Performance appraisals are essential for effective evaluation and management of staff. Since perceptions
influence people’s judgement and attitudes towards particular phenomena, it could be expected that the staff of
an educational institution might hold diverse opinions about the performance appraisal system in the institution.
This study focused on employees’ perceptions of performance appraisal biases or errors, and examined the
implications for developing and implementing an effective appraisal system in a polytechnic in Takoradi, Ghana.

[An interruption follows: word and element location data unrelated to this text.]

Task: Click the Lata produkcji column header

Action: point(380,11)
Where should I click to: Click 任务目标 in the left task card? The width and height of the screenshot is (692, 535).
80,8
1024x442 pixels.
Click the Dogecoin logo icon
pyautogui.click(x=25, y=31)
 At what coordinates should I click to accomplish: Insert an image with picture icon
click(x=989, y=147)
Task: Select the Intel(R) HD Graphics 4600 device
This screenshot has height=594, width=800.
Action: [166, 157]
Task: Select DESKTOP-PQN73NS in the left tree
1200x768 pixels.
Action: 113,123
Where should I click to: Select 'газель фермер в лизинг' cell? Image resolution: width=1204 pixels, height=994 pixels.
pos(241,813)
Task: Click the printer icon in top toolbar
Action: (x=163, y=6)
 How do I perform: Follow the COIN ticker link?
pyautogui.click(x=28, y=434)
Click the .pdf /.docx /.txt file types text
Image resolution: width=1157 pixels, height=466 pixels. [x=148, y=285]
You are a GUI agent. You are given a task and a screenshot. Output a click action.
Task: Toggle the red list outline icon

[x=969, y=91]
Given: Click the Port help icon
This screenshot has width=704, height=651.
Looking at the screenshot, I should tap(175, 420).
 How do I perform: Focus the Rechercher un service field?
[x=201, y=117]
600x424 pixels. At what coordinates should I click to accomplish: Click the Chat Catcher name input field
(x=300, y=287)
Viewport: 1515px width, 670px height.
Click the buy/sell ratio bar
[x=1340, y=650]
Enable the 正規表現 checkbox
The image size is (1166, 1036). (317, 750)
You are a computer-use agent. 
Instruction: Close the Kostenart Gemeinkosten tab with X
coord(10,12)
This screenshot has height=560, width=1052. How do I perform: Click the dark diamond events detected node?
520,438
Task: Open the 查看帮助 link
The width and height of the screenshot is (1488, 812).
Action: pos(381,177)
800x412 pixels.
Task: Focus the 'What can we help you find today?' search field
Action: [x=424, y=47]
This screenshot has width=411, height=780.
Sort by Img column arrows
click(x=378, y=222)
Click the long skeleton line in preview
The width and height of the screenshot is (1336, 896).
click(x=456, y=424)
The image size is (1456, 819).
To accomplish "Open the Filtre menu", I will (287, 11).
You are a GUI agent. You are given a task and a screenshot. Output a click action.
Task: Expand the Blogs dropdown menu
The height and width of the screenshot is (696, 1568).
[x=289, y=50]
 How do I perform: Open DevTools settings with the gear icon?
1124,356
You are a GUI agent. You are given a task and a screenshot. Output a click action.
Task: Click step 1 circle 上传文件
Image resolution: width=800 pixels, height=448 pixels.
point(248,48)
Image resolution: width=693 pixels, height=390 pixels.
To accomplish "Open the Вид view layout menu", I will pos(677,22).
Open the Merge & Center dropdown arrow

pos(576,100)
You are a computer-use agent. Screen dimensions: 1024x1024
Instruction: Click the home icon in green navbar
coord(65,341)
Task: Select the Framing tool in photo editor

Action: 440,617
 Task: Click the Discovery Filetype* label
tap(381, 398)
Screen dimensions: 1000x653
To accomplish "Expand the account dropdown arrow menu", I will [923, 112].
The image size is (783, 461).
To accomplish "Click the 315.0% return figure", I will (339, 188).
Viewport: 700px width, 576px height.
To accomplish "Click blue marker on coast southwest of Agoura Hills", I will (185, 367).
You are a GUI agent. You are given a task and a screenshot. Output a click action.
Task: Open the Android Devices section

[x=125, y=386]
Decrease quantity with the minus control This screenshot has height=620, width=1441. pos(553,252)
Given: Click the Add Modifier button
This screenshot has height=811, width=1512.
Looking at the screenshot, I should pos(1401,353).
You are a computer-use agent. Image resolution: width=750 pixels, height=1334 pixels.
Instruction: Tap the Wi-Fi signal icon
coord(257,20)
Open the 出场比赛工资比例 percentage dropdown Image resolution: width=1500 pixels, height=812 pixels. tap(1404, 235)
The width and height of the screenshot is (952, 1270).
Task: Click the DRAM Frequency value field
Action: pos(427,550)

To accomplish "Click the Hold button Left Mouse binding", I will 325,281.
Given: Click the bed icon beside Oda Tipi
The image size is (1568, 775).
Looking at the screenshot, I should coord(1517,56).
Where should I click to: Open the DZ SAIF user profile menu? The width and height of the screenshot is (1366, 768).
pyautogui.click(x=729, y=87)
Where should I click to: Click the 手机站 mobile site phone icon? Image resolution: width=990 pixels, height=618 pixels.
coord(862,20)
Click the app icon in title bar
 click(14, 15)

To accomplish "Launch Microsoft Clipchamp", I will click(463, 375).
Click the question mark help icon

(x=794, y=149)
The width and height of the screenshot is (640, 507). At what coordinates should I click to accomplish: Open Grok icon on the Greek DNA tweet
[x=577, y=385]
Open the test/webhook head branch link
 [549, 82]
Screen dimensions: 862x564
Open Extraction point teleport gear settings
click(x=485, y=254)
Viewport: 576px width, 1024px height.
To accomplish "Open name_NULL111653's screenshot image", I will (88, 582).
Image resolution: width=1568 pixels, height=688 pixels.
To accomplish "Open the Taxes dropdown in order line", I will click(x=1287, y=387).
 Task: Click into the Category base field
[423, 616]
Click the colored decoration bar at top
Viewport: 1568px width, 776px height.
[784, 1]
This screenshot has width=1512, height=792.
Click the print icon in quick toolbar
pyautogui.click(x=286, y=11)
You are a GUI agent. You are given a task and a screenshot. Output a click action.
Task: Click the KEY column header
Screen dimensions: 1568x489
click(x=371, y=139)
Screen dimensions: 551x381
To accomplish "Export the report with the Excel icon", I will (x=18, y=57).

The study also sought to identify pragmatic ways to ameliorate any appraisal biases that may be present in the
institution’s appraisal system. Data was collected from 140 employees of the institution, which included both
academic and administrative staff who had worked in the institution for at least two consecutive years, and
whose work had been appraised previously. A content validated semi-structured interview schedule was used to
interview the respondents. The data collected was analysed, using descriptive statistics, in order to address the
research questions. The results of the study indicate that employees of the institution perceive that the
performance appraisal system of the institution is affected by subjectivity, and is influenced by some major
errors. The findings have serious managerial implications for training, motivation and provision of resources for
effective performance appraisal. A major limitation of the study is that, due to financial constraints, it was
conducted in only one institution. Therefore, the findings may not be described as a reflection of the general state
of affairs in the other educational institutions in the country.